PROVIDED RECORDS
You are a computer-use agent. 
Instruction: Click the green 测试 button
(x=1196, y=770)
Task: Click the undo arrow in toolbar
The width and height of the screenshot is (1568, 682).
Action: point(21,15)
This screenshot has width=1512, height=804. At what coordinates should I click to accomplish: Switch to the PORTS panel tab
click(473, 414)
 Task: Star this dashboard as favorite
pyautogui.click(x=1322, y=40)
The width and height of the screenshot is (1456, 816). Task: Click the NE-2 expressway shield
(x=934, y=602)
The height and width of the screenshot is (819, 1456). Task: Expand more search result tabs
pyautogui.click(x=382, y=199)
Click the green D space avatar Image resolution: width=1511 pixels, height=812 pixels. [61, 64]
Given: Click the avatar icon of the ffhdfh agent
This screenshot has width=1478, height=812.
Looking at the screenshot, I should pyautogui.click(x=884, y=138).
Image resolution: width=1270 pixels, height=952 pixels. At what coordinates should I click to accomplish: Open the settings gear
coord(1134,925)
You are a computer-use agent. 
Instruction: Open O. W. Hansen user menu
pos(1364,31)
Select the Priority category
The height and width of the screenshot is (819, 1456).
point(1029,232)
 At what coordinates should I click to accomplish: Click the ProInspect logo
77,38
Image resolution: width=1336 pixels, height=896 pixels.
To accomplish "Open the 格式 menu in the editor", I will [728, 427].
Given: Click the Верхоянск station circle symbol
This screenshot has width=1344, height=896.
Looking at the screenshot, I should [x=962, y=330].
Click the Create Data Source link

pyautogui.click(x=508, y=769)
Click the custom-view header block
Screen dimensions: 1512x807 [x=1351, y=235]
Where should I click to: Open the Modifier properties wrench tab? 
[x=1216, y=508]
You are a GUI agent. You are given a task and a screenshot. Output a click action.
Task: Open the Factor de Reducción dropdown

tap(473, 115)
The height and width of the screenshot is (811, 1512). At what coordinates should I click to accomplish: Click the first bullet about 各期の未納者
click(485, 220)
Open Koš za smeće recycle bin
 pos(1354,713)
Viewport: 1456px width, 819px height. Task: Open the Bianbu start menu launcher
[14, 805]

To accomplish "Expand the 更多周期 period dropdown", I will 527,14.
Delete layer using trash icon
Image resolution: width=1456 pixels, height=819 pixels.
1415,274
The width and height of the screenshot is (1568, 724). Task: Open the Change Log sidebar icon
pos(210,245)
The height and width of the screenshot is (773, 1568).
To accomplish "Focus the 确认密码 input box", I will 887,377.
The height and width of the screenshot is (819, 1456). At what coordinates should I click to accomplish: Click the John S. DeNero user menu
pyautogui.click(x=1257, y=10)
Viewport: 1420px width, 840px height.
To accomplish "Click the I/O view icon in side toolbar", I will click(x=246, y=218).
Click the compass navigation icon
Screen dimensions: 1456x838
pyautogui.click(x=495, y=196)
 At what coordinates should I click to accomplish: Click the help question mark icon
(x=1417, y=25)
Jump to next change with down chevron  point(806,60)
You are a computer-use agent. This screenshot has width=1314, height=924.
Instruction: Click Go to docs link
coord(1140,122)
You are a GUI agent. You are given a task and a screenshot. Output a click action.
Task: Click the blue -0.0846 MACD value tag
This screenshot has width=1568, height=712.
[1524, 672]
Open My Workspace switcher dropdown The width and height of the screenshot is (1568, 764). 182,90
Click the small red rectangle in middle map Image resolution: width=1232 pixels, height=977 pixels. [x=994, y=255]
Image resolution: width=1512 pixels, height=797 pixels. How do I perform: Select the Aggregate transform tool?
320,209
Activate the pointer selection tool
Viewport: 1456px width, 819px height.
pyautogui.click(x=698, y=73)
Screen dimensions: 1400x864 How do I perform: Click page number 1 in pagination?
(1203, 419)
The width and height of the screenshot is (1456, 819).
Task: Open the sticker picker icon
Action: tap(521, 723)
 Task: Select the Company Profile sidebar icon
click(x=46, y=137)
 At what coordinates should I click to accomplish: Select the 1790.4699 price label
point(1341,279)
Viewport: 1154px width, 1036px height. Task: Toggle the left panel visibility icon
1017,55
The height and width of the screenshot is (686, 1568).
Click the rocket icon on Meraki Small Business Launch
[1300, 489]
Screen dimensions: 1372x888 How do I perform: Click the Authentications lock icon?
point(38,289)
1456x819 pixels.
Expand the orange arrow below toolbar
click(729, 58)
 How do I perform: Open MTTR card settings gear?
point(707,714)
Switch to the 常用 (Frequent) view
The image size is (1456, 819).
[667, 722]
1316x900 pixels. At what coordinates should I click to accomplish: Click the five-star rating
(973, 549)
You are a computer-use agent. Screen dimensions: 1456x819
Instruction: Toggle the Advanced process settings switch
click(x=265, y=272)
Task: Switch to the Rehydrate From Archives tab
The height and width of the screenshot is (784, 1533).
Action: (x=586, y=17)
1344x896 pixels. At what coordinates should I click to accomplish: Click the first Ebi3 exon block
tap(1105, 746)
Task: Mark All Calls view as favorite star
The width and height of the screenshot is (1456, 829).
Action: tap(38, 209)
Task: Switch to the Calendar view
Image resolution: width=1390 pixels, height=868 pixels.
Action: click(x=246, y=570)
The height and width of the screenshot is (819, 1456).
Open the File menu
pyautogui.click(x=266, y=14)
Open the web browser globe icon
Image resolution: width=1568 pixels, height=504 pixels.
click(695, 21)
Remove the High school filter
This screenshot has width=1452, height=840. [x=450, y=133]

HOW TO COMPLETE THIS TASK
Please output the full listing one more time, exactly.

EXERCISE ANSWER
You are a computer-use agent. 
Instruction: Click the green 测试 button
(x=1196, y=770)
Task: Click the undo arrow in toolbar
The width and height of the screenshot is (1568, 682).
Action: point(21,15)
This screenshot has width=1512, height=804. At what coordinates should I click to accomplish: Switch to the PORTS panel tab
click(473, 414)
 Task: Star this dashboard as favorite
pyautogui.click(x=1322, y=40)
The width and height of the screenshot is (1456, 816). Task: Click the NE-2 expressway shield
(x=934, y=602)
The height and width of the screenshot is (819, 1456). Task: Expand more search result tabs
pyautogui.click(x=382, y=199)
Click the green D space avatar Image resolution: width=1511 pixels, height=812 pixels. [61, 64]
Given: Click the avatar icon of the ffhdfh agent
This screenshot has width=1478, height=812.
Looking at the screenshot, I should pyautogui.click(x=884, y=138).
Image resolution: width=1270 pixels, height=952 pixels. At what coordinates should I click to accomplish: Open the settings gear
coord(1134,925)
You are a computer-use agent. 
Instruction: Open O. W. Hansen user menu
pos(1364,31)
Select the Priority category
The height and width of the screenshot is (819, 1456).
point(1029,232)
 At what coordinates should I click to accomplish: Click the ProInspect logo
77,38
Image resolution: width=1336 pixels, height=896 pixels.
To accomplish "Open the 格式 menu in the editor", I will [728, 427].
Given: Click the Верхоянск station circle symbol
This screenshot has width=1344, height=896.
Looking at the screenshot, I should [x=962, y=330].
Click the Create Data Source link

pyautogui.click(x=508, y=769)
Click the custom-view header block
Screen dimensions: 1512x807 [x=1351, y=235]
Where should I click to: Open the Modifier properties wrench tab? 
[x=1216, y=508]
You are a GUI agent. You are given a task and a screenshot. Output a click action.
Task: Open the Factor de Reducción dropdown

tap(473, 115)
The height and width of the screenshot is (811, 1512). At what coordinates should I click to accomplish: Click the first bullet about 各期の未納者
click(485, 220)
Open Koš za smeće recycle bin
 pos(1354,713)
Viewport: 1456px width, 819px height. Task: Open the Bianbu start menu launcher
[14, 805]

To accomplish "Expand the 更多周期 period dropdown", I will 527,14.
Delete layer using trash icon
Image resolution: width=1456 pixels, height=819 pixels.
1415,274
The width and height of the screenshot is (1568, 724). Task: Open the Change Log sidebar icon
pos(210,245)
The height and width of the screenshot is (773, 1568).
To accomplish "Focus the 确认密码 input box", I will 887,377.
The height and width of the screenshot is (819, 1456). At what coordinates should I click to accomplish: Click the John S. DeNero user menu
pyautogui.click(x=1257, y=10)
Viewport: 1420px width, 840px height.
To accomplish "Click the I/O view icon in side toolbar", I will click(x=246, y=218).
Click the compass navigation icon
Screen dimensions: 1456x838
pyautogui.click(x=495, y=196)
 At what coordinates should I click to accomplish: Click the help question mark icon
(x=1417, y=25)
Jump to next change with down chevron  point(806,60)
You are a computer-use agent. This screenshot has width=1314, height=924.
Instruction: Click Go to docs link
coord(1140,122)
You are a GUI agent. You are given a task and a screenshot. Output a click action.
Task: Click the blue -0.0846 MACD value tag
This screenshot has width=1568, height=712.
[1524, 672]
Open My Workspace switcher dropdown The width and height of the screenshot is (1568, 764). 182,90
Click the small red rectangle in middle map Image resolution: width=1232 pixels, height=977 pixels. [x=994, y=255]
Image resolution: width=1512 pixels, height=797 pixels. How do I perform: Select the Aggregate transform tool?
320,209
Activate the pointer selection tool
Viewport: 1456px width, 819px height.
pyautogui.click(x=698, y=73)
Screen dimensions: 1400x864 How do I perform: Click page number 1 in pagination?
(1203, 419)
The width and height of the screenshot is (1456, 819).
Task: Open the sticker picker icon
Action: tap(521, 723)
 Task: Select the Company Profile sidebar icon
click(x=46, y=137)
 At what coordinates should I click to accomplish: Select the 1790.4699 price label
point(1341,279)
Viewport: 1154px width, 1036px height. Task: Toggle the left panel visibility icon
1017,55
The height and width of the screenshot is (686, 1568).
Click the rocket icon on Meraki Small Business Launch
[1300, 489]
Screen dimensions: 1372x888 How do I perform: Click the Authentications lock icon?
point(38,289)
1456x819 pixels.
Expand the orange arrow below toolbar
click(729, 58)
 How do I perform: Open MTTR card settings gear?
point(707,714)
Switch to the 常用 (Frequent) view
The image size is (1456, 819).
[667, 722]
1316x900 pixels. At what coordinates should I click to accomplish: Click the five-star rating
(973, 549)
You are a computer-use agent. Screen dimensions: 1456x819
Instruction: Toggle the Advanced process settings switch
click(x=265, y=272)
Task: Switch to the Rehydrate From Archives tab
The height and width of the screenshot is (784, 1533).
Action: (x=586, y=17)
1344x896 pixels. At what coordinates should I click to accomplish: Click the first Ebi3 exon block
tap(1105, 746)
Task: Mark All Calls view as favorite star
The width and height of the screenshot is (1456, 829).
Action: tap(38, 209)
Task: Switch to the Calendar view
Image resolution: width=1390 pixels, height=868 pixels.
Action: click(x=246, y=570)
The height and width of the screenshot is (819, 1456).
Open the File menu
pyautogui.click(x=266, y=14)
Open the web browser globe icon
Image resolution: width=1568 pixels, height=504 pixels.
click(695, 21)
Remove the High school filter
This screenshot has width=1452, height=840. [x=450, y=133]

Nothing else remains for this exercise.